--- Begin DOCUMENT ---

The problem reaches back decades. Enormous fossil fuel companies have conducted a two-prong obfuscation offensive using consolidated media: First, they have hidden their own internal documents about their knowledge of the deleterious effects of greenhouse gas; and second, they have waged a deliberate campaign to cast doubt on external, independent scientific research.
The First Attack
In 1978, Exxon launched an ad campaign with the slogan, “Energy for a Strong America.” Exxon ads show an America needing some pumping up of patriotic hydrocarbon machismo in the ’70s because, do you remember? The White House had solar panels on its roof! The recent rout by the Organization of the Petroleum Exporting Countries (OPEC) on oil supply pushed Jimmy Carter to advocate lowering the thermostat, wearing a sweater inside and increasing alternative fuel use.
What Exxon did not disclose to the public were the internal communications that showed they knew of the “CO2 problem” well enough to suggest taking the lead in countering its effects.

--- End DOCUMENT ---
--- Begin EXTRACTED RECORDS ---

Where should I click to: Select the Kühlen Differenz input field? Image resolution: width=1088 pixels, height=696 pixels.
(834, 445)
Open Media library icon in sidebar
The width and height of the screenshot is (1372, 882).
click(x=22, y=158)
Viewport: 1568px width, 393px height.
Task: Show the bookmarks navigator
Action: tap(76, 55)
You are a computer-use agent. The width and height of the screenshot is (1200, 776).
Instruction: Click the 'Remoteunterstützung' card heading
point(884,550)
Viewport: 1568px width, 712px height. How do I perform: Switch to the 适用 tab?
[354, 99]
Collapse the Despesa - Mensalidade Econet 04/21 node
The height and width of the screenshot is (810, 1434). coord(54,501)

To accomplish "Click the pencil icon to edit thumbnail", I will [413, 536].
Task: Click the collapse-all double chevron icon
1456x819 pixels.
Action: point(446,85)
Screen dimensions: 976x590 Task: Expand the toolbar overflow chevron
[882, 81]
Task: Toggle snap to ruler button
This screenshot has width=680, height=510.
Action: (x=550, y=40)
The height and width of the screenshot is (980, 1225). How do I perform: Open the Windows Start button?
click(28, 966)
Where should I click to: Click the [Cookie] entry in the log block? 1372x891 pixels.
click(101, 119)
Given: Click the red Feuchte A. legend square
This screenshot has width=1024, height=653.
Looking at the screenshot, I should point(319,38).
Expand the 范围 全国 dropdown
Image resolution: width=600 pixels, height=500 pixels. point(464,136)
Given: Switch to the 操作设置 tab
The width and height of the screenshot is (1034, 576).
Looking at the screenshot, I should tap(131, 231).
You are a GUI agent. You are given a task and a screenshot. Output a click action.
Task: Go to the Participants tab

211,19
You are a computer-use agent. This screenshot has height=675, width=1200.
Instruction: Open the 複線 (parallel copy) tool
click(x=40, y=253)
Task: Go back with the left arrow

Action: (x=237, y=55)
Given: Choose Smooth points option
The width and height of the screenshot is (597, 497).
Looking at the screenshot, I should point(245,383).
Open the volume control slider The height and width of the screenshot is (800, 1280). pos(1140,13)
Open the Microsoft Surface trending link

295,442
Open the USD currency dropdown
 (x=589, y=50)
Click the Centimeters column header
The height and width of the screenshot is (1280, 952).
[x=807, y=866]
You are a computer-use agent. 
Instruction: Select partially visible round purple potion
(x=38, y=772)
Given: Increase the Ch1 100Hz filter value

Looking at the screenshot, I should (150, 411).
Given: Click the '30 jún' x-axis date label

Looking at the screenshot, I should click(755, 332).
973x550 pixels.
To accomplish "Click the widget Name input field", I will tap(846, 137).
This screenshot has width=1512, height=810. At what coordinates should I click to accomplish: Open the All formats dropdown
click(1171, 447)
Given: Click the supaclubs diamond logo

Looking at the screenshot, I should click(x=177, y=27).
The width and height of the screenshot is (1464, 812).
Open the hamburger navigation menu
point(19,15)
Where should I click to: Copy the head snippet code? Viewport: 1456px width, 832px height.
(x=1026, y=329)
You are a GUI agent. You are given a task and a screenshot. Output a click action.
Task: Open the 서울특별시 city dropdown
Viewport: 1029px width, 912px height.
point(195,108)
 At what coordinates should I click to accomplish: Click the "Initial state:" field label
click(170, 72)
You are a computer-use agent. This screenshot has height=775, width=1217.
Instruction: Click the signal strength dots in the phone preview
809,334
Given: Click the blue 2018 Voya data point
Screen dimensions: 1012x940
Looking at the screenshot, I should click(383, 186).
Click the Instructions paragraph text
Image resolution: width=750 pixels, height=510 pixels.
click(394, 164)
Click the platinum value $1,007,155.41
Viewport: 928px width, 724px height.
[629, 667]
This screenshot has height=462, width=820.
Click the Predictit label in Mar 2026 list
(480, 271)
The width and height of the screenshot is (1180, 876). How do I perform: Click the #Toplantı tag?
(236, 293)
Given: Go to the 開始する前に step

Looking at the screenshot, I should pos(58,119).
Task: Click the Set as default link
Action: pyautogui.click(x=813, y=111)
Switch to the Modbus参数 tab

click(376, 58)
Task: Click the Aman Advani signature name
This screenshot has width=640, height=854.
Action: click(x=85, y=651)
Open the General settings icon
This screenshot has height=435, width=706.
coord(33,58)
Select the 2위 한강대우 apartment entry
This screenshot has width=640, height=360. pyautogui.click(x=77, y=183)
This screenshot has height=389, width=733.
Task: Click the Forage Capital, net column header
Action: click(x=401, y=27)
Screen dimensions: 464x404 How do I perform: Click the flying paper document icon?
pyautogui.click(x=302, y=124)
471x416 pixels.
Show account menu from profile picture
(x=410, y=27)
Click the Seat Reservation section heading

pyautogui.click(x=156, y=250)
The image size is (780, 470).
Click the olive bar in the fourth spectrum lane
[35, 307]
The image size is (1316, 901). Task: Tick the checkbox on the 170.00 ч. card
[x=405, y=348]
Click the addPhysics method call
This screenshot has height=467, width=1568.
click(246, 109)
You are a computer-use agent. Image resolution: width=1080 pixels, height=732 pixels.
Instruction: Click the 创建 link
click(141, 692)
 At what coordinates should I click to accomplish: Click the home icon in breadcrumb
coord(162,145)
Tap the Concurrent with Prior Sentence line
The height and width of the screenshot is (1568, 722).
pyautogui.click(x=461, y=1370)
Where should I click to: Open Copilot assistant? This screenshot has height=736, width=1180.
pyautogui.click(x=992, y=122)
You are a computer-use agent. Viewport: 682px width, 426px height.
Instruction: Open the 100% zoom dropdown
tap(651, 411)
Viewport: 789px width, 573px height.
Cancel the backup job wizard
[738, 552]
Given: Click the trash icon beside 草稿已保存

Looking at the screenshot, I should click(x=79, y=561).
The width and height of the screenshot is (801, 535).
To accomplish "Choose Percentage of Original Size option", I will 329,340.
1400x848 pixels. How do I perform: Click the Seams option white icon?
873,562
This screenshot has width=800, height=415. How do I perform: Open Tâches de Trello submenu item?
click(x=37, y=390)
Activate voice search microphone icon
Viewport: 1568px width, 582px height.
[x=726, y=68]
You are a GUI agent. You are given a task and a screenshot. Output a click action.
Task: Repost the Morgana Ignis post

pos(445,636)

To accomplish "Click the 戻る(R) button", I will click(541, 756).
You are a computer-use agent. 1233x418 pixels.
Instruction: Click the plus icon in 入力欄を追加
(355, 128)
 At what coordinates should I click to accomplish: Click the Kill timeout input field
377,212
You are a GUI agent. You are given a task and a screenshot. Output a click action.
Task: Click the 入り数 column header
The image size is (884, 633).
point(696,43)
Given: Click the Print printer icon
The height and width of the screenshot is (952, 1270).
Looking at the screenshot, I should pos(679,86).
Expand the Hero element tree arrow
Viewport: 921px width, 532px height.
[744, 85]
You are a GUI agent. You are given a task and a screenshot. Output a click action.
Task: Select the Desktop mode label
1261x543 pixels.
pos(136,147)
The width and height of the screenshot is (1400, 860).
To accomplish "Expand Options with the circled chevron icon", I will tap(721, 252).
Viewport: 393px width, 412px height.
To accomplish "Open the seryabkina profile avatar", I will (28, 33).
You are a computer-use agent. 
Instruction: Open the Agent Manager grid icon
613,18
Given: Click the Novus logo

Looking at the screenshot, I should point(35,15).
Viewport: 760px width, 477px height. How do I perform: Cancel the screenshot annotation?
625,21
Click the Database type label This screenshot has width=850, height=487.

--- End EXTRACTED RECORDS ---

## OBJECTIVES
1 - Answer these questions from the fossil fuel text:
(a) In what year did Exxon launch its ad campaign?
(b) What was the slogan of that campaign?
(c) What problem did Exxon's internal communications show the company knew of?
2 - Decide whether each statement agrees with the fossil fuel text. Answer yes or no, and quote the words that settle it.
(a) The White House had solar panels on its roof.
(b) Jimmy Carter advocated raising the thermostat.
(c) Exxon disclosed its internal communications to the public.
3 - Repeat the fossil fuel text word for word, from "The problem reaches" up to and including "alternative fuel use.".
The entries have no role in this work.

## PER-TASK OUTPUTS
1 -
(a) 1978
(b) "Energy for a Strong America."
(c) The "CO2 problem"

2 -
(a) Yes: "The White House had solar panels on its roof!"
(b) No: "pushed Jimmy Carter to advocate lowering the thermostat"
(c) No: "What Exxon did not disclose to the public were the internal communications"

3 -
The problem reaches back decades. Enormous fossil fuel companies have conducted a two-prong obfuscation offensive using consolidated media: First, they have hidden their own internal documents about their knowledge of the deleterious effects of greenhouse gas; and second, they have waged a deliberate campaign to cast doubt on external, independent scientific research.
The First Attack
In 1978, Exxon launched an ad campaign with the slogan, “Energy for a Strong America.” Exxon ads show an America needing some pumping up of patriotic hydrocarbon machismo in the ’70s because, do you remember? The White House had solar panels on its roof! The recent rout by the Organization of the Petroleum Exporting Countries (OPEC) on oil supply pushed Jimmy Carter to advocate lowering the thermostat, wearing a sweater inside and increasing alternative fuel use.